== REQUIRED WORK ==
Print exactly the lines that run from the one containing "Choose Billing Settings from menu" to the final line of the data, both included, and print none of the pictures.

Saved entries
== == ==

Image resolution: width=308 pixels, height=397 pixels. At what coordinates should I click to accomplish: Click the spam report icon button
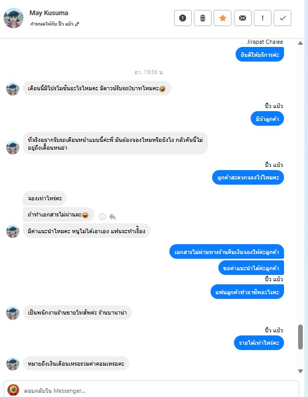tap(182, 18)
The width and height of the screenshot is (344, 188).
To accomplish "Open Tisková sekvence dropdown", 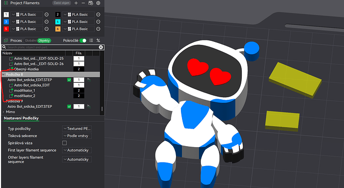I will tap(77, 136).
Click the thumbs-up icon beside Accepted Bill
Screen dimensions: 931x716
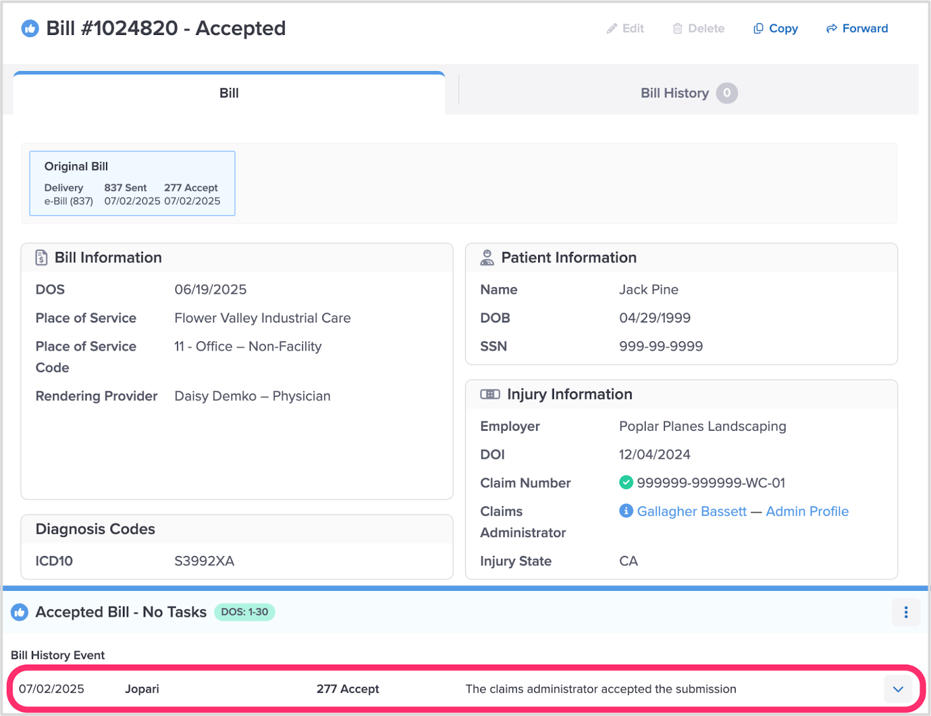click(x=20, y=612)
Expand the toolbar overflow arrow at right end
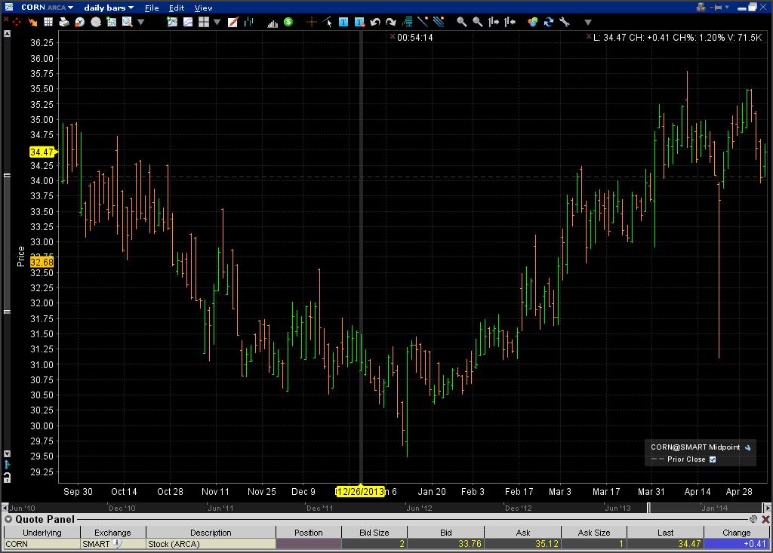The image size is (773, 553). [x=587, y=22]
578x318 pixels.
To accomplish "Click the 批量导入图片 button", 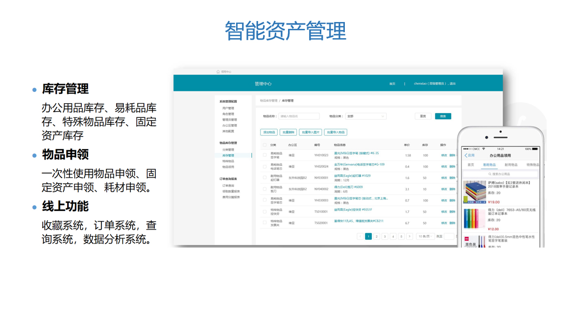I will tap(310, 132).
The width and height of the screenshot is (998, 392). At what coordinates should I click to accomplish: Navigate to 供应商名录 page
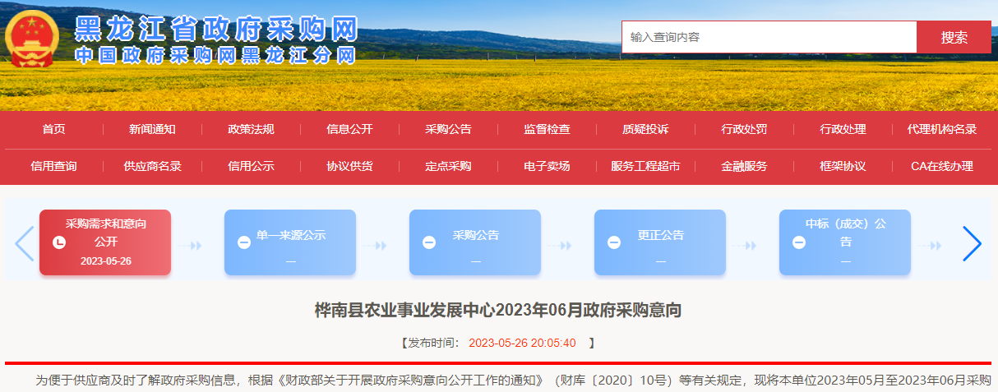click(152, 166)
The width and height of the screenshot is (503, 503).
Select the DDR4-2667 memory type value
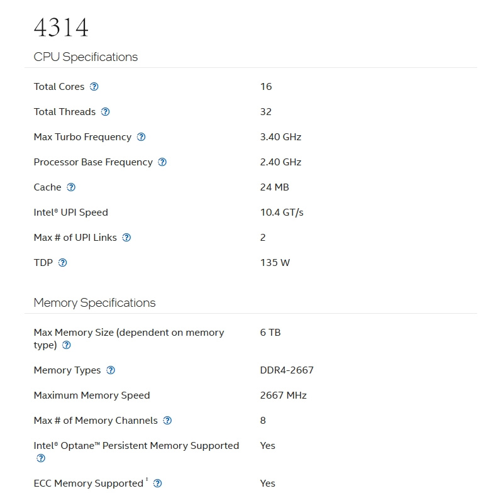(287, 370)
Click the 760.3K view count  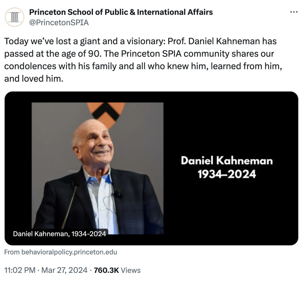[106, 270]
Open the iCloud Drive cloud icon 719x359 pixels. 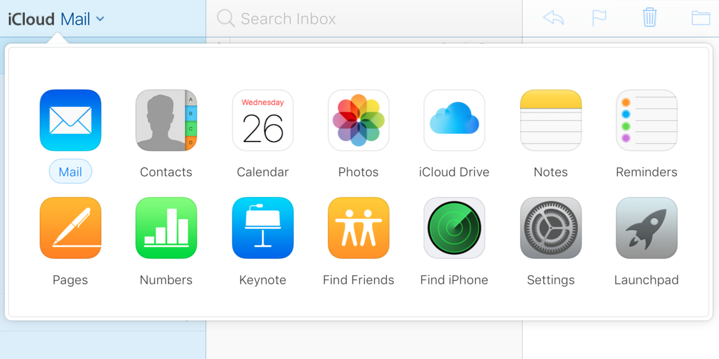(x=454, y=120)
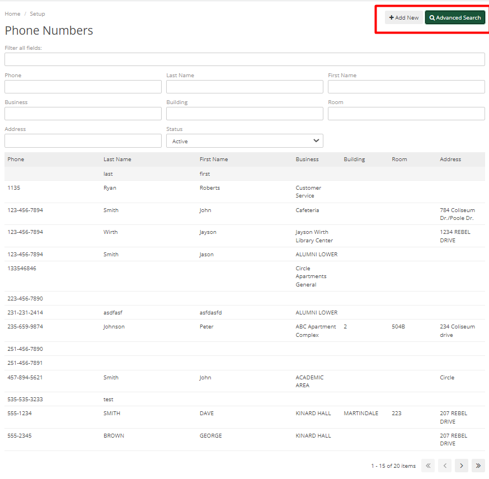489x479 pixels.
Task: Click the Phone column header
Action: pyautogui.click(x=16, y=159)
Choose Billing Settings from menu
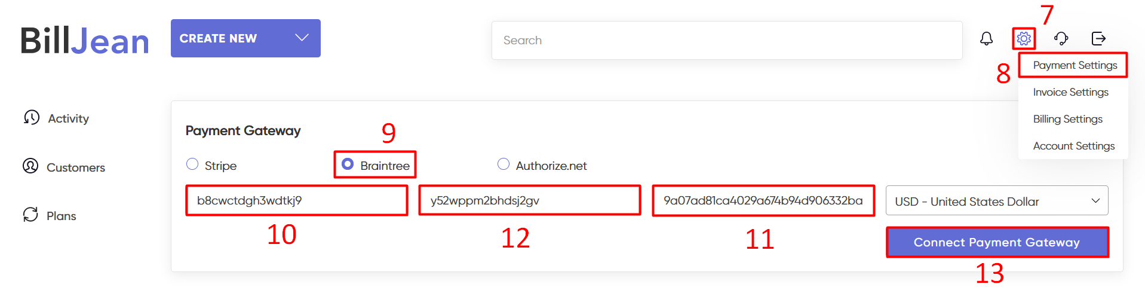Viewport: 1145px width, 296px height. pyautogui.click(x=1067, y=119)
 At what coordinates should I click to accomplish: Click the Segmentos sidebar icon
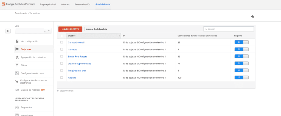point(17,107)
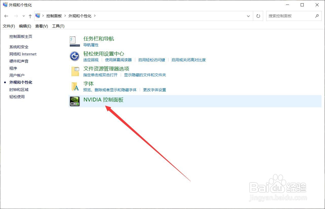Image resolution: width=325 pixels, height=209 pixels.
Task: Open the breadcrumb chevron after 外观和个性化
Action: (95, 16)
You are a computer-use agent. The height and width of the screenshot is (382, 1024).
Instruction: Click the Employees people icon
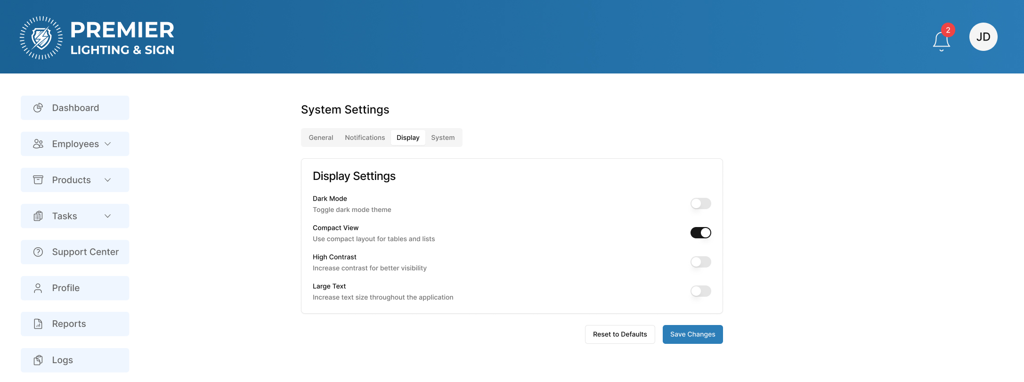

== == ==

== THE ANSWER ==
Choose Billing Settings from menu
Viewport: 1145px width, 296px height. pyautogui.click(x=1067, y=119)
 At what coordinates should I click to accomplish: Click the Segmentos sidebar icon
point(17,107)
Image resolution: width=325 pixels, height=209 pixels.
Task: Open the breadcrumb chevron after 外观和个性化
Action: (95, 16)
You are a computer-use agent. The height and width of the screenshot is (382, 1024).
Instruction: Click the Employees people icon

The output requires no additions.